Matt. 6:9-13 (NIV)
This, then, is how you should pray: “Our Father in heaven, hallowed be your name, your kingdom come, your will be done, on earth as it is in heaven. Give us today our daily bread. And forgive us our debts, as we also have forgiven our debtors. And lead us not into temptation, but deliver us from the evil one.”
Jesus says, “This, then, is how you should pray.”
And with that, all of our deepest thoughts and eloquent musings on prayer come to a grinding halt. We silence our theory-crafting for a moment and lean in to listen.
The first two words of this seminal prayer set the framework for the rest of it. “Our Father.” You sense his delight in these words, and in a profound move of tender mercy, Jesus pulls us into this divine intimacy of Father and child. Not only his Father, but our Father. He invites us to delight in that caring, protective, providing, nurturing love.
Admittedly, this language immediately creates distance for many of us. Instead of fostering intimacy, it raises a wall and carves a chasm between us and God. If he is a father, then many of us don’t want anything to do with him. Will he abandon me too? Will he make promises he won’t care to keep? Will he bring more scars, pain, lingering wounds?
For this reason, some advocate for dropping the imagery of God as Father. But I believe that’s precisely why we so desperately need it. Perhaps the answer to a failed father is not the rejection of fatherhood, but the redemption of it. We carry that pain because instinctively we know what a good father should be like. And we mourn the death of that. Perhaps he is inviting us to discover the healing power of his Fatherhood in your life. A Father who never leaves, never breaks a promise, never hurts. A Father who cares and protects and cultivates. A Father who listens to our deepest hurts and dreams and shares in both. A Father who looks us in the eye and tells us that he loves us, believes in us, is proud of us.

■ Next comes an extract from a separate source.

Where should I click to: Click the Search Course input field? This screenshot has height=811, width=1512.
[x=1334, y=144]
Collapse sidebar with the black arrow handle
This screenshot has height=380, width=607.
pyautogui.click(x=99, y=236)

Jesus invites us to delight in a father like that. He sees the pain that this word causes you. But instead of helping you avoid that pain, he offers to heal it.
What other prayer could we pray today except the one Jesus taught us? Our Father, in heaven, hallowed be your name, your kingdom come, your will be done, on earth as it is in heaven. Give us today our daily bread. And forgive our debts, as we also have forgiven our debtors. And lead us not into temptation, but deliver us from the evil one. Amen.
Have you experienced this childlike delight in the Father’s love for you? If so, what fuels it? If not, what are the barriers? How does this image of God as Father land on your heart?